All of this uninhibited spending would lead one to ask why AA has had only two profitable quarters in five years with all of this high-paid talent.
Printed in a well-known Dallas newspaper this morning, when asked about the CEO’s raise, APFA President Hutto-Blake’s tone was harsh: “The increase flies in the face of any real effort to change the corporate culture of our company.”
APFA is disappointed to say the least by these irresponsible acts of management in the current industry environment. They seem to have forgotten the “Turn around Plan,” shared sacrifice, and all the other AA-coined phrases. Management cannot talk out of both sides of their mouth and expect to pull together/win together. American Airlines employees are watching closely, and unfortunately, AA management is NOT leading by example.
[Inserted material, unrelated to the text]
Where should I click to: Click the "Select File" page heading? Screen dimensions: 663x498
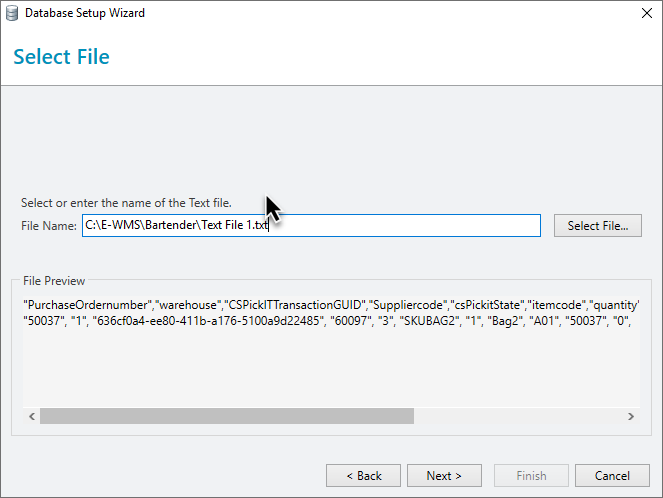pyautogui.click(x=61, y=57)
On another note, APFA President Hutto Blake sent a letter to Congress today urging them to include the Senate provision of the pension reform bill which includes airline-specific language that will be beneficial to all AA Flight Attendants.
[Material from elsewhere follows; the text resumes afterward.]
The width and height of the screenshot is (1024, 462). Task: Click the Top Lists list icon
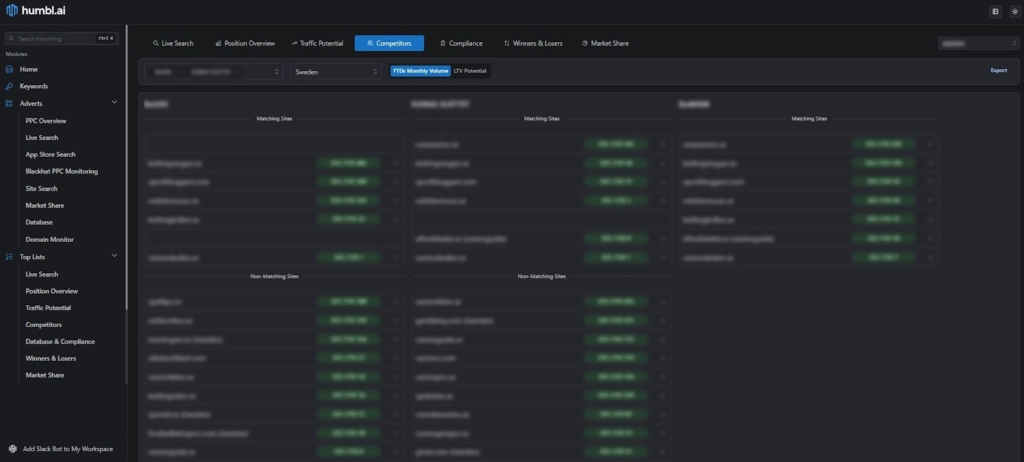(10, 257)
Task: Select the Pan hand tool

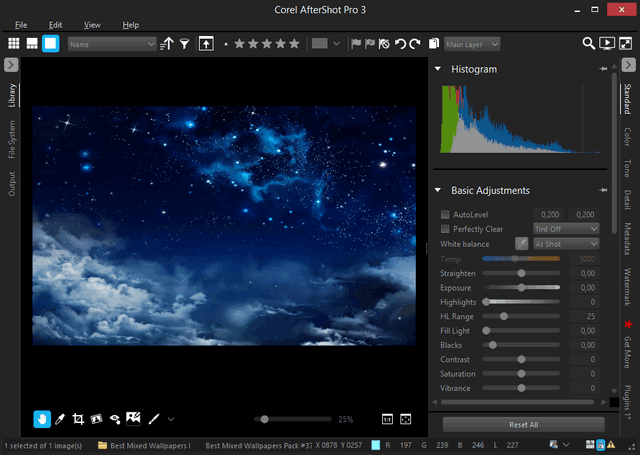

This week, an AA 777 flight from LAX to LHR experienced engine failure and an emergency was declared. The flight landed safely at JFK. No injuries were reported and an evacuation was not necessary. Bravo to the LAX-I crew of flight 134 for doing what each of us is trained to do as safety professionals in the event of an emergency.
APFA News: Please continue to make APFA aware of any flight you work with an inoperative 777 crew bunk. Email the flight number, date, and aircraft number to [email protected]. Remember to include whether alternate seats were provided per the Significant Malfunction Procedures letter on p.557 of the Contract. You can also provide this information by calling the Contract Department at 817-540-0108 ext., 8271.
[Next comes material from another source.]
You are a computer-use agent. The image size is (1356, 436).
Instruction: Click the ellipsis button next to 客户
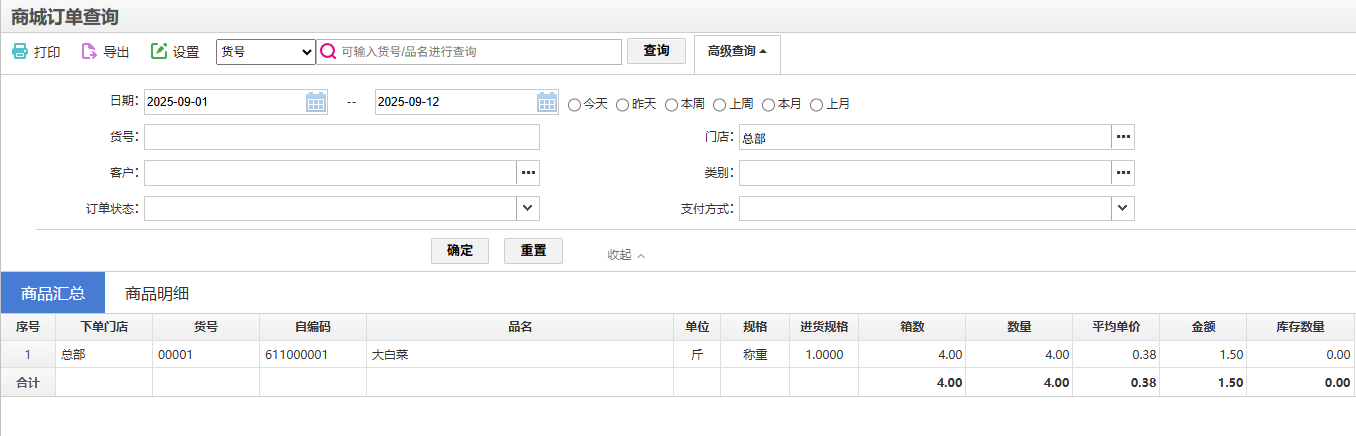pyautogui.click(x=529, y=173)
From the APFA Hotel Department, the long Dallas layover will change effective July 30th. Also, we have new short-layover hotels for BOS, EWR and BWI. Please see the APFA Web site for details. APFA is preparing to review the long San Francisco layover hotel as well as the Nashville and Ft. Myers hotels. If you have any comments or suggestions, please email the APFA Hotel Department at [email protected]. A quick update on one of our SAN layover hotels – it will no longer cash checks for crewmembers. Please check www.apfa.org for the name of this hotel. There is an ATM in the lobby for your convenience. And finally, regarding smoking in layover hotels, Marriott has announced that more than 2,300 of their hotels (including Fairfield, Courtyard and Renaissance hotels) will become non-smoking effective September 1, 2006. Also, our Rome layover hotel is now 100% smoke-free. Please remember there are very strict policies and fines if you choose to smoke in your hotel room.
Legislation Update:
Flight Attendant Fatigue Study
APFA is pleased to report that due in part to your efforts in addressing Congress on the issue of F/A Fatigue, the Senate Transportation Appropriations Subcommittee agreed to insert $500,000 to further study flight attendant fatigue. Although the FAA released the previous fatigue report only two weeks ago, the Subcommittee was able to include money just as the bill was going for a vote in subcommittee and full committee last week. The bill language directs CAMI to further study the fatigue report recommendations (see the full report on APFA’s Web site). APFA was instrumental in getting the additional study funding with its fatigue summit last year as well as our lobbying efforts, and we appreciate the committee taking swift action to include it in their bill. The Senate Transportation Appropriations bill passed out of committee on July 20 and will next go to the Senate floor for a vote.
Pension Bill:
We are hopeful that the pension conference report will be resolved this week as it is the final week before the House leaves for its August recess. Time on the House floor is scheduled toward the end of this week to vote on this conference report.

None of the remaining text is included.